New York City wants to restrict artificial intelligence in hiring
New York City is trying to rein in the use of algorithms used to screen job applicants. It's one of the first cities in the U.S. to try to regulate what is an increasingly common — and opaque — hiring practice.
The city council is considering a bill that would require potential employers to notify job candidates about the use of these tools, referred to as "automated decision systems." Companies would also have to complete an annual audit to make sure the technology doesn't result in bias.
The move comes as the use of artificial intelligence in hiring skyrockets, increasingly replacing human screeners. Fortune 500 companies including Delta, Dunkin, Ikea and Unilever have turned to AI for help assessing job applicants. These tools run the gamut from a simple text reader that screens applications for particular words and phrases, to a system that evaluates videos of potential applicants to judge their suitability for the job.
"We have all the reasons to believe that every major company uses some algorithmic hiring," Julia Stoyanovich, a founding director of the Center for Responsible AI at New York University, said in a recent webinar.
Machine bias
At a time when New Yorkers are suffering double-digit unemployment, legislators are concerned about the brave new world of digital hiring. Research has shown that AI systems can introduce more problems than they solve. Facial-recognition tools that use AI have demonstrated trouble in identifying faces of Black people, determining people's sex and wrongly matching members of Congress to a mugshot database.
In perhaps the most notorious example of AI bias, a hiring tool developed internally at Amazon had to be scrapped because it discriminated against women. The tool was developed using a 10-year history of resumes submitted to the company, whose workforce skews male. As a result, the software effectively "taught" itself that male candidates were preferable and demoted applications that included the word "women," or the names of two all-women's colleges. While the tool was never used, it demonstrates the potential pitfalls of substituting machine intelligence for human judgment.
"As legislators in a city home to some of the world's largest corporations, we must intervene and prevent unjust hiring," city council member Laurie Cumbo, the bill's sponsor, said at a hearing for the legislation last week.
Not tough enough
Several civil rights groups say New York's proposed bill doesn't go far enough. A dozen groups including the AI Now Institute, New York Civil Liberties Union and New York Communities for Change issued a letter last week pushing for the law to cover more types of automated tools and more steps in the hiring process. They want the measure to include heavier penalties, enabling people to sue if they've been passed over for a job because of biased algorithms. This would be in line with existing employment law, which allows applicants to sue for discrimination because of race or sex.
"If we pass [the bill] as it is worded today, it will be a rubber stamp for some of the worst forms of algorithmic discrimination," Albert Fox Cahn, executive director of the Surveillance Technology Oversight Project, told the city council.

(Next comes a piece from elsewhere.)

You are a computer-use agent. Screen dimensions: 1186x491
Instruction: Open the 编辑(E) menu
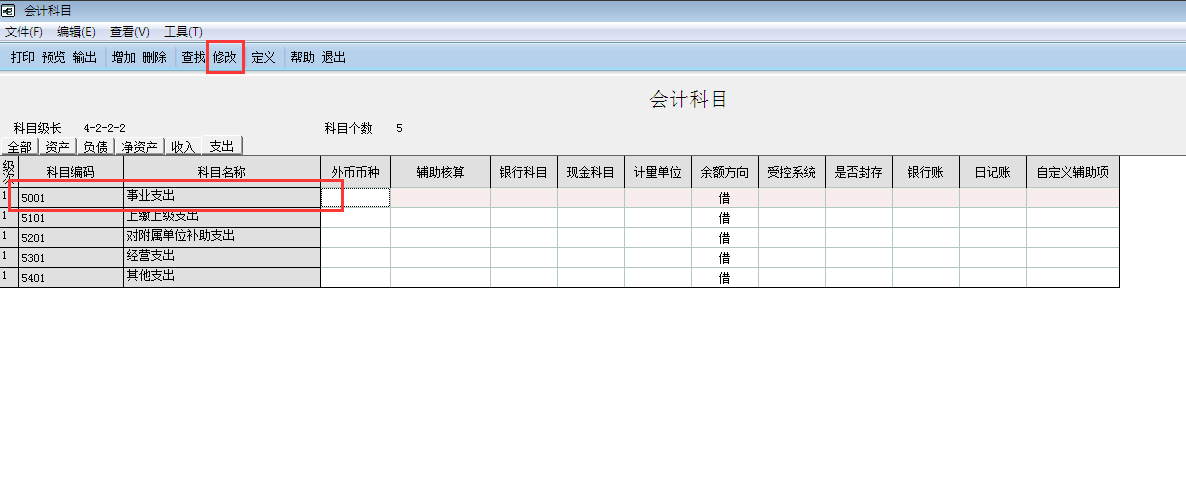(76, 32)
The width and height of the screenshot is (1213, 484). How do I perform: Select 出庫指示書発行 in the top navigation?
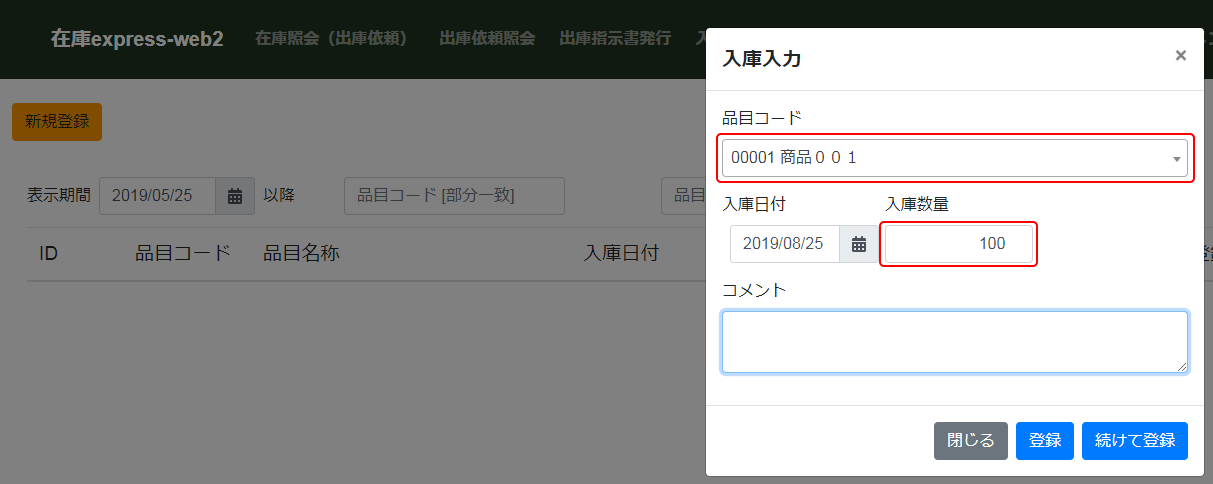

"We need much stronger penalties," he said. "Just as we do with every other form of employment discrimination, we need that private-sector enforcement."
Alicia Mercedes, a spokesperson for Cumbo, the bill's sponsor, said the bill is still in its early stages and is likely to change in response to feedback.
"We're committed to seeing this legislation come out as something that can be effective, so we will of course take any input that we can get from those who are working on these issues every day," Mercedes said.
Less time, better results?
For hiring professionals, the main appeal of AI is its capacity to save time. But technologists have also touted the potential for automated programs, if used correctly, to eliminate human biases, such as the well-documented tendency for hiring managers to overlook African-American applicants or look favorably on candidates who physically resemble the hiring manager.
"When only a human reviews a resume, unfortunately, humans can't un-see the things that cause unconscious biases — if someone went to the same alma mater or grew up in same community," said Athena Karp, CEO of HiredScore, an AI hiring platform.
Karp said she supports the New York bill. "If technologies are used in hiring, the makers of technology, and candidates, can and should know how they're being used," she said at the hearing.
In the U.S., the only place where this is currently the case is in Illinois, whose Biometric Privacy Act requires employers to tell candidates if AI is being used to evaluate them and allows the candidates to opt out. On the federal level, a bill to study bias in algorithms has been introduced in Congress. In New York, most job candidates have no clue they're being screened by software — even those who are computer scientists themselves.
"I've received my fair share of job and internship rejections in my graduate and undergraduate careers," said Lauren D'Arinzo, a master's degree candidate in data science and AI at New York University. "It is unsettling to me that a future employer might disregard my application based on the output of an algorithm."
She added, "What worries me most is, had I not been recruited into a project explicitly doing research in this space, I would likely not have even known that these types of tools are regularly used by Fortune 500 companies."